Train a 3-layer autoencoder with a chosen activation function (e.g., ReLU) to compress images to s = 4 dimensions. Use tensorflow/keras to define the encoder: W = a(f x + c). Plot the encoded representations. Autoencoders can capture non-linear structure, potentially separating digits better than linear methods.

import tensorflow as tf
from tensorflow.keras import layers, Model
input_dim = 256
encoding_dim = 4
input_img = layers.Input(shape=(input_dim,))
encoded = layers.Dense(encoding_dim, activation='relu')(input_img)
decoded = layers.Dense(input_dim, activation='sigmoid')(encoded)
autoencoder = Model(input_img, decoded)
autoencoder.compile(optimizer='adam', loss='mse')
autoencoder.fit(X, X, epochs=50, batch_size=256, shuffle=True, validation_split=0.2)
encoder = Model(input_img, encoded)
W_ae = encoder.predict(X)

Problem 2: Two-Sample Testing on Gene Expression Data

Part 1: Maximum Mean Discrepancy (MMD) Test

Load the Golub data: gene expressions for 72 patients (47 ALL, 25 AML). Use a Gaussian kernel κ(x,y) = exp(-β ||x-y||²) with β = 2^{-28}. Compute the MMD statistic:

def mmd(X, Y, beta):
    K_XX = gaussian_kernel(X, X, beta)
    K_YY = gaussian_kernel(Y, Y, beta)
    K_XY = gaussian_kernel(X, Y, beta)
    m = len(X)
    n = len(Y)
    return (K_XX.sum() - np.trace(K_XX))/(m*(m-1)) + (K_YY.sum() - np.trace(K_YY))/(n*(n-1)) - 2*K_XY.sum()/(m*n)

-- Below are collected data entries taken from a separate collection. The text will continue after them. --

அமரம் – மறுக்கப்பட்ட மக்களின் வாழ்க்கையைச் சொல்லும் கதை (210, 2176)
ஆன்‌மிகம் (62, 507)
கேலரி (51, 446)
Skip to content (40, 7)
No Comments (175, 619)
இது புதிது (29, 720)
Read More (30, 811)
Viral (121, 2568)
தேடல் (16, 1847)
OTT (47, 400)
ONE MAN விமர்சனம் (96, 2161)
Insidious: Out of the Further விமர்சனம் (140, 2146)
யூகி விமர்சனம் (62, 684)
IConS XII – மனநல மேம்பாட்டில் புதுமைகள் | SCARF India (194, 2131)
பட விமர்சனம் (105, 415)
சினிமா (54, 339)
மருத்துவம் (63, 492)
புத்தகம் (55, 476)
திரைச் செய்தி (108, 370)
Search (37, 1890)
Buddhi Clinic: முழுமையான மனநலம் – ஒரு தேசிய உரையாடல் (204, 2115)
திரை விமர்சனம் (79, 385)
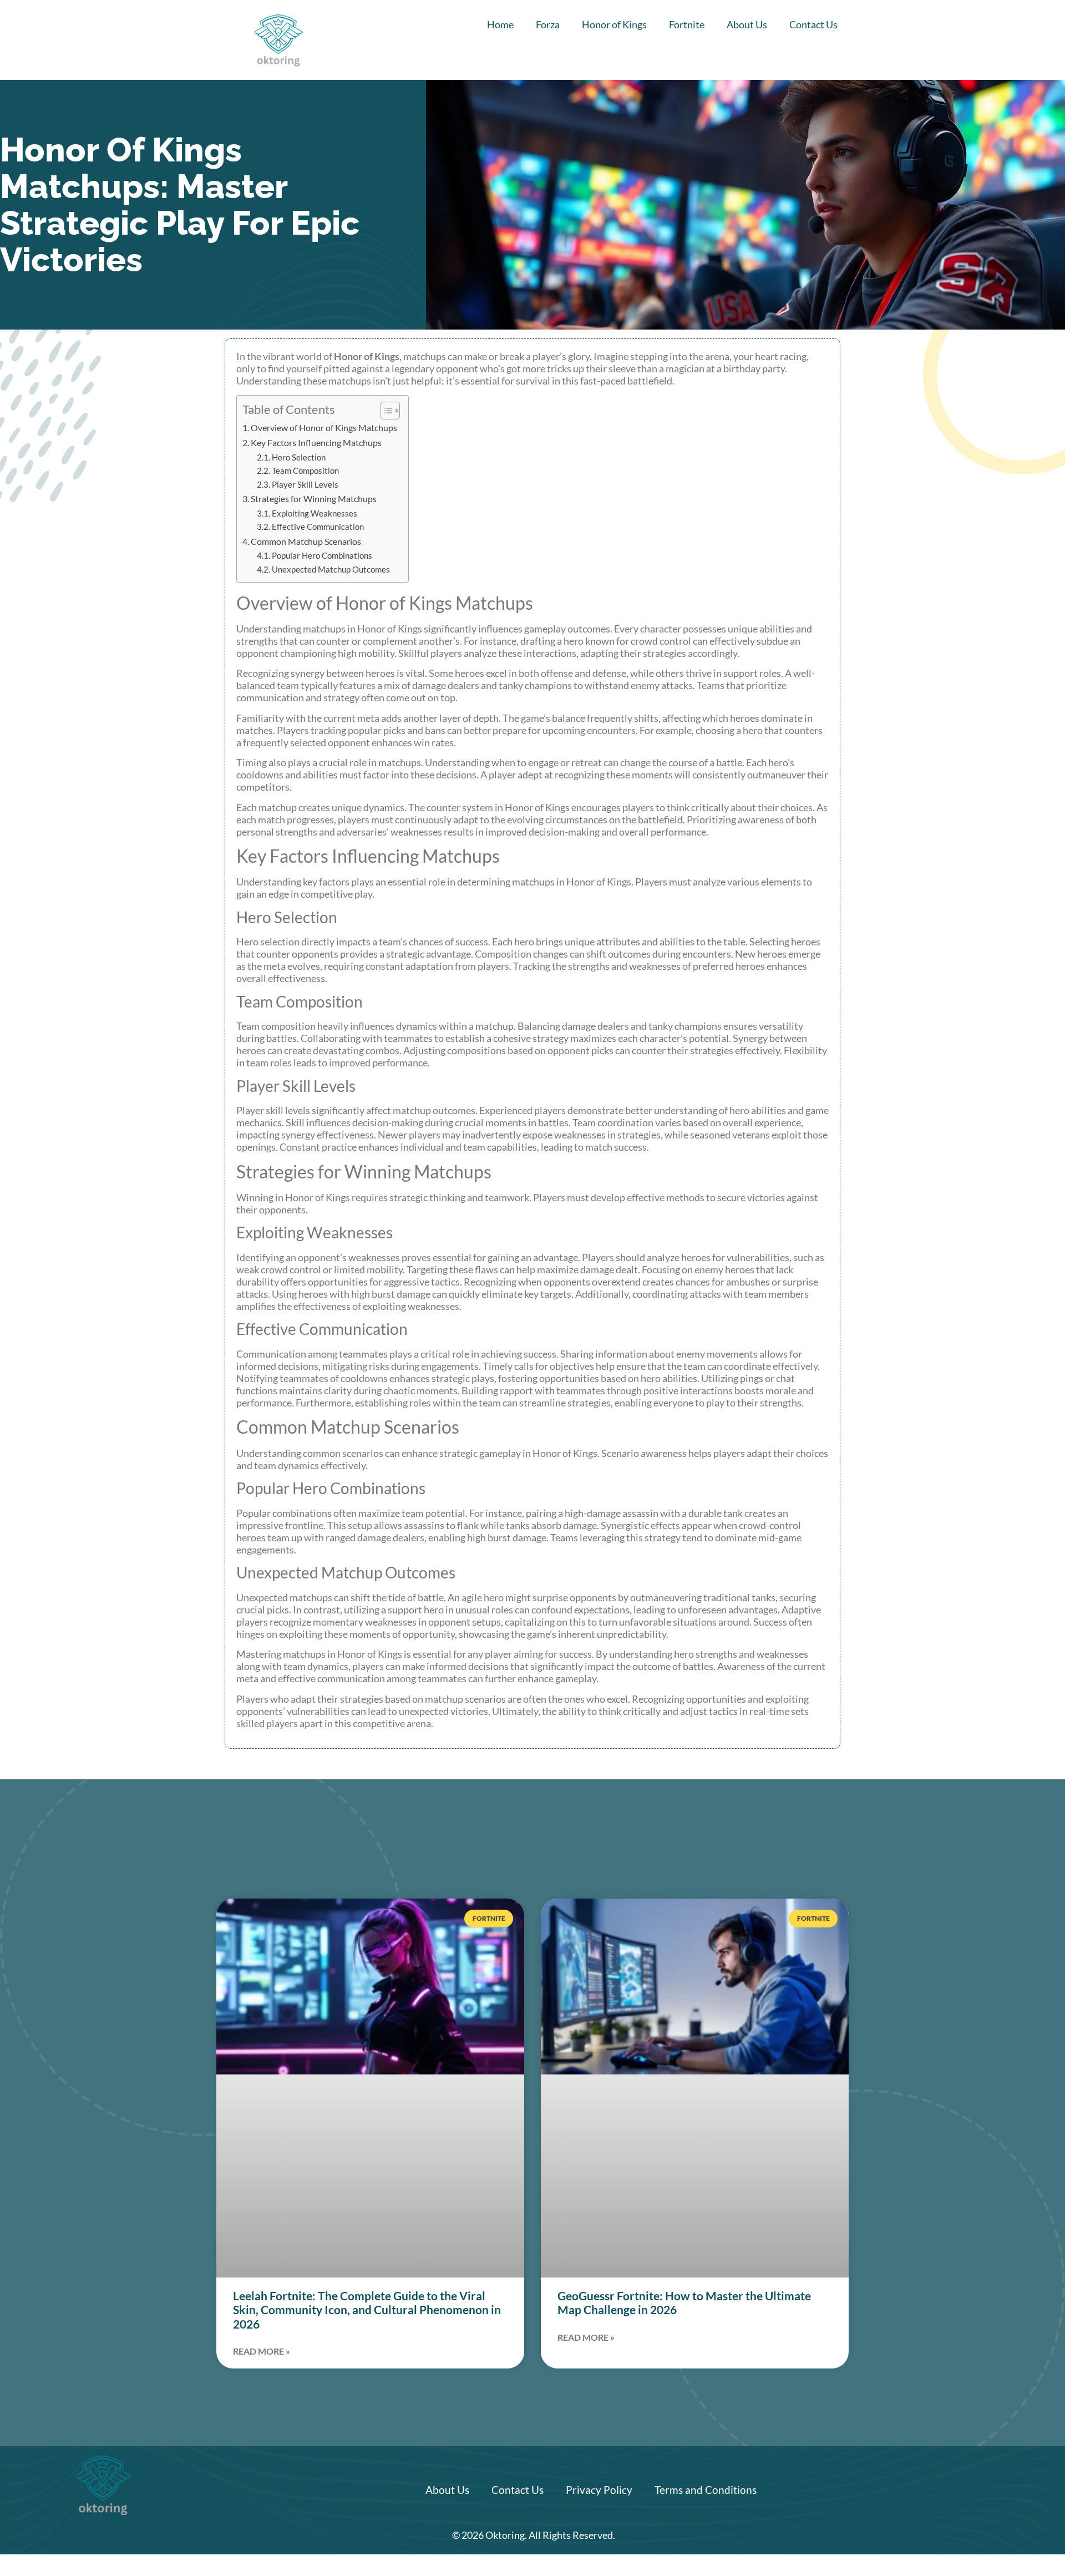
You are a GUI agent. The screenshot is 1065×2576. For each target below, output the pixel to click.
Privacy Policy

Compare the observed statistic to the critical value from a permutation test (e.g., 1000 permutations). At α=0.1, you may reject H0, indicating that ALL and AML have different distributions. Discuss power: with only 72 samples, the test may be underpowered for subtle differences, but here the signal is strong.

Part 2: Gene-Wise Marginal Tests

For each gene j, compute a two-sample t-test or Wilcoxon test p-value. After multiple testing correction (e.g., Bonferroni or FDR), identify differentially expressed genes. This is a classic approach in bioinformatics: find genes that distinguish cancer subtypes.

Conclusion

This tutorial covered key techniques from STAT3006 Assignment 4: PCA, factor analysis, autoencoders, and kernel two-sample testing. These methods are essential for high-dimensional data analysis, whether you're analyzing handwritten digits or gene expression profiles. As AI and data science continue to evolve, understanding these foundational tools will help you tackle modern challenges in fields like precision medicine, autonomous systems, and financial modeling.